Cosa significa l’avvertimento di Peter Schiff per Bitcoin
Il collegamento con le crypto è il costo opportunità. TLT ora rende il 5,17% su base mensile. Un’obbligazione governativa che rende oltre il 5% compete direttamente con un asset che non offre alcun rendimento.
Bitcoin (BTC) ha scambiato vicino a $62.968 venerdì, in calo del 3,2% nelle ultime 24 ore. Schiff aveva sostenuto a luglio che il prossimo grande crollo sarebbe iniziato nel mercato obbligazionario e non nelle crypto.

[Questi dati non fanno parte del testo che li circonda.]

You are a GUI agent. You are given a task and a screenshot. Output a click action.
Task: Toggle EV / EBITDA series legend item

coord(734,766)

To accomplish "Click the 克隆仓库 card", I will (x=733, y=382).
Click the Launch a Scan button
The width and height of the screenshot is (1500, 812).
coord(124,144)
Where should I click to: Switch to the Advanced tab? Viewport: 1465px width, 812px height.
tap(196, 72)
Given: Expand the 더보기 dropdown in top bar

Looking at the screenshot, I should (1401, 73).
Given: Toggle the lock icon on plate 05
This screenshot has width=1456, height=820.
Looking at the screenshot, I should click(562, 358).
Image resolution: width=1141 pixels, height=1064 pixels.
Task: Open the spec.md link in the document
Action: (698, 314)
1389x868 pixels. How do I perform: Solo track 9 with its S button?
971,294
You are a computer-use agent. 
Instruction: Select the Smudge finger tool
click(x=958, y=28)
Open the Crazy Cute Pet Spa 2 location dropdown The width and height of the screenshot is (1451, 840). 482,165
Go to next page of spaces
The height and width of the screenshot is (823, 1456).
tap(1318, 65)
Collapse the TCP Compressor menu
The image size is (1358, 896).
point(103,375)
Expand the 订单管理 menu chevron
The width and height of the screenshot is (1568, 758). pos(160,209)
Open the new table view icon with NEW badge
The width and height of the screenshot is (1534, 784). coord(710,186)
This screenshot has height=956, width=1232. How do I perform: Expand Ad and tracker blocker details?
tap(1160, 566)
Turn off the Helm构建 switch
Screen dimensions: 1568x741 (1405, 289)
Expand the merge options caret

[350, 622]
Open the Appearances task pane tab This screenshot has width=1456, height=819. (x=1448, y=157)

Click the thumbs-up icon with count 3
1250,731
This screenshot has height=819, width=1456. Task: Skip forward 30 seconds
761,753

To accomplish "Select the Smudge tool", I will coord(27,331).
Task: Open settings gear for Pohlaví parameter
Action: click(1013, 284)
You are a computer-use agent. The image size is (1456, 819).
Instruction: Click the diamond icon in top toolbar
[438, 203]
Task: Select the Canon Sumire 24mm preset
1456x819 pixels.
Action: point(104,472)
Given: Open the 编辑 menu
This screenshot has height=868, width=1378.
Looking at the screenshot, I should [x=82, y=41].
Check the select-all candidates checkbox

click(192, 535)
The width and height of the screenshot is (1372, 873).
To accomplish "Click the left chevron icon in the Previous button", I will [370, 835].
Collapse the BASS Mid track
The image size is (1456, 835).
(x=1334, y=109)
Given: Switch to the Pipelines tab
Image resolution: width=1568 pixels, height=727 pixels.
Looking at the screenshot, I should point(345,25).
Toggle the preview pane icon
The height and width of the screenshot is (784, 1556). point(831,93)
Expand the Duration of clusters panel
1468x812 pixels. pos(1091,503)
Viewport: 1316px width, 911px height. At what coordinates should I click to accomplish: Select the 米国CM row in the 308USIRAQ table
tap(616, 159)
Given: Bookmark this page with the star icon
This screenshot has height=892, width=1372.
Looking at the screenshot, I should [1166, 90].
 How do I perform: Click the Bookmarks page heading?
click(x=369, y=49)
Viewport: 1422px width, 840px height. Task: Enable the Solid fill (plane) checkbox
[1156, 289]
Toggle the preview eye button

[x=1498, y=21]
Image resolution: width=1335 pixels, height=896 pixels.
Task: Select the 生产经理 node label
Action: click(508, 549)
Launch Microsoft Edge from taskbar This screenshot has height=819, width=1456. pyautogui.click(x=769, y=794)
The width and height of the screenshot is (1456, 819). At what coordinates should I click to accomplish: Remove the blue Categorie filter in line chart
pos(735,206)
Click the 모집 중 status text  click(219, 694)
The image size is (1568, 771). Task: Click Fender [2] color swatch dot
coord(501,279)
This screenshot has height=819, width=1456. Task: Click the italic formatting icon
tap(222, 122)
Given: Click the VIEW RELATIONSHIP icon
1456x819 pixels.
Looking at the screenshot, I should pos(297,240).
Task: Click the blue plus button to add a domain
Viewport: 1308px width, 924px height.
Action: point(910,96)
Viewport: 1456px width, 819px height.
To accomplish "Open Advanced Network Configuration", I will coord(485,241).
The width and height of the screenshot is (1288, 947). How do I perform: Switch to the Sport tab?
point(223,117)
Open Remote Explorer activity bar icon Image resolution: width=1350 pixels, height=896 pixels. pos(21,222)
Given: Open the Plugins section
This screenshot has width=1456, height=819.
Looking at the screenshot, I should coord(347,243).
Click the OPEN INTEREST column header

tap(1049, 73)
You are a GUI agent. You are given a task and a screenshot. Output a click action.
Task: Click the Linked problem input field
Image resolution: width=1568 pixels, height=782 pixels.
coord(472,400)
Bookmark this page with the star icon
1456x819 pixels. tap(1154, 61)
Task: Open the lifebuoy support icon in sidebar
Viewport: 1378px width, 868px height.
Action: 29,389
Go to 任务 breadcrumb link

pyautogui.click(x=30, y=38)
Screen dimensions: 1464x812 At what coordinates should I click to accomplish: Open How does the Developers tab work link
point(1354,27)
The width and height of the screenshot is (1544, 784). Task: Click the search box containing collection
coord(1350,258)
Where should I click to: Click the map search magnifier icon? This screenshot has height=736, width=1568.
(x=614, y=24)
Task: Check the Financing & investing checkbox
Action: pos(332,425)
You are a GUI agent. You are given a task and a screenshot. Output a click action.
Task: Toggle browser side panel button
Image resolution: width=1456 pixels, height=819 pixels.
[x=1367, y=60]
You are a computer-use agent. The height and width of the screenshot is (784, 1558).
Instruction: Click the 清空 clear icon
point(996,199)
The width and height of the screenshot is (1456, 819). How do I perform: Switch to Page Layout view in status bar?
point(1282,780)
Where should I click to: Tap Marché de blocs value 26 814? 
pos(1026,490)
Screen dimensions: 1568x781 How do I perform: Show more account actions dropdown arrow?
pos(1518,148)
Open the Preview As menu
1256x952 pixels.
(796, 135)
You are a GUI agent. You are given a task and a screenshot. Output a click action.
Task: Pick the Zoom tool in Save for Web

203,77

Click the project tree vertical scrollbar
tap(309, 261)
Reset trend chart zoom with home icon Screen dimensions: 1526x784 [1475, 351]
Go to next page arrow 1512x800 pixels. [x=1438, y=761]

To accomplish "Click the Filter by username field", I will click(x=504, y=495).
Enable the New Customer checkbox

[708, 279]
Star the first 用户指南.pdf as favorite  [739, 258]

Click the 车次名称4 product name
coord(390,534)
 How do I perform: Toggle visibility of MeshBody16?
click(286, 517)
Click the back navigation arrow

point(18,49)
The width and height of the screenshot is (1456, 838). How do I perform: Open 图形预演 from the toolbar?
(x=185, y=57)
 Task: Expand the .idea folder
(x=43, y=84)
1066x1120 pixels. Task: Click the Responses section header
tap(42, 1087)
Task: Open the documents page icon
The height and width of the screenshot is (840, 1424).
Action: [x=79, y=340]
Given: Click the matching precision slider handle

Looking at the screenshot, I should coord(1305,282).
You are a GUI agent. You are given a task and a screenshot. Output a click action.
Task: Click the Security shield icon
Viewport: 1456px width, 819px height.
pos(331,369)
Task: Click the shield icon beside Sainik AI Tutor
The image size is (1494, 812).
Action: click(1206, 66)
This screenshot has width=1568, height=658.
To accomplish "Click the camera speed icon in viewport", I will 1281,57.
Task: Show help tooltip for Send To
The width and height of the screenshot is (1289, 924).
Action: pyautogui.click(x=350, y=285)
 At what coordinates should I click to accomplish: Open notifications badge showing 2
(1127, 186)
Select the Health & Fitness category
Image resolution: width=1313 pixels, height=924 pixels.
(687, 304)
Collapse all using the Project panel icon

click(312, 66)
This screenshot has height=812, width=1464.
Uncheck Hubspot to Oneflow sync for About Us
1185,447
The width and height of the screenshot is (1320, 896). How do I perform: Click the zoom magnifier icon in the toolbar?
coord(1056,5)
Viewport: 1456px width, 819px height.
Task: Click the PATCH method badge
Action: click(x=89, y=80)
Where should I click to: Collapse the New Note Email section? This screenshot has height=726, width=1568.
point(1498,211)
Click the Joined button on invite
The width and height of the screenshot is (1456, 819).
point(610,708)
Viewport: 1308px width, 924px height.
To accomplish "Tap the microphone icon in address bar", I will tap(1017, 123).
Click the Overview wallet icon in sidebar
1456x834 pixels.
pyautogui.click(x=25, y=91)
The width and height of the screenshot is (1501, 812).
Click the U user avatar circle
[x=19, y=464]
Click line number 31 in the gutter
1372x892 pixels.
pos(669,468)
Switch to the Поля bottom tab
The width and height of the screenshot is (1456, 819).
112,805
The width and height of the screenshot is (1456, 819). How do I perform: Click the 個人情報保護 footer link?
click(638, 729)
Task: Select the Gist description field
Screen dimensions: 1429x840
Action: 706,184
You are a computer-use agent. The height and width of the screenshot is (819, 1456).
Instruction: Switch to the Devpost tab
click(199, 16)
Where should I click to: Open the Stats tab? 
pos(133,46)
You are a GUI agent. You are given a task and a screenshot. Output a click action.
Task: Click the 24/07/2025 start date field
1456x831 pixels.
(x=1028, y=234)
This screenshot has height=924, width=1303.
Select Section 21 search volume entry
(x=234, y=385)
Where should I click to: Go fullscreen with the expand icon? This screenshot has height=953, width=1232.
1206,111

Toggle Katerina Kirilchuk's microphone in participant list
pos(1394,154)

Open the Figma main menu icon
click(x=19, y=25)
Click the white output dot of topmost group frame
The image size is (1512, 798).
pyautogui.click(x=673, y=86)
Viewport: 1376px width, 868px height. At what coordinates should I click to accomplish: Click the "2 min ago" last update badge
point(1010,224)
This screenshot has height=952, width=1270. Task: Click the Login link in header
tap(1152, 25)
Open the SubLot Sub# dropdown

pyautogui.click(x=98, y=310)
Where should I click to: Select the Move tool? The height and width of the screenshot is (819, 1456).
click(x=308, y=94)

I detentori di Bitcoin leggono gli stessi numeri da un’altra prospettiva. I costi di finanziamento ai massimi da 25 anni, sostengono, rappresentano il motivo per detenere un asset scarso al di fuori del sistema bancario. Fino al 2026, la pressione dei rendimenti ha dato ragione a questa tesi.
Il prossimo test arriva presto. Il Tesoro metterà in vendita 16 miliardi di dollari in bond a 20 anni mercoledì.
Una domanda debole farebbe salire i rendimenti a lungo termine, mantenendo la pressione su Bitcoin. Un’alta domanda darebbe a entrambi i mercati un momento di respiro.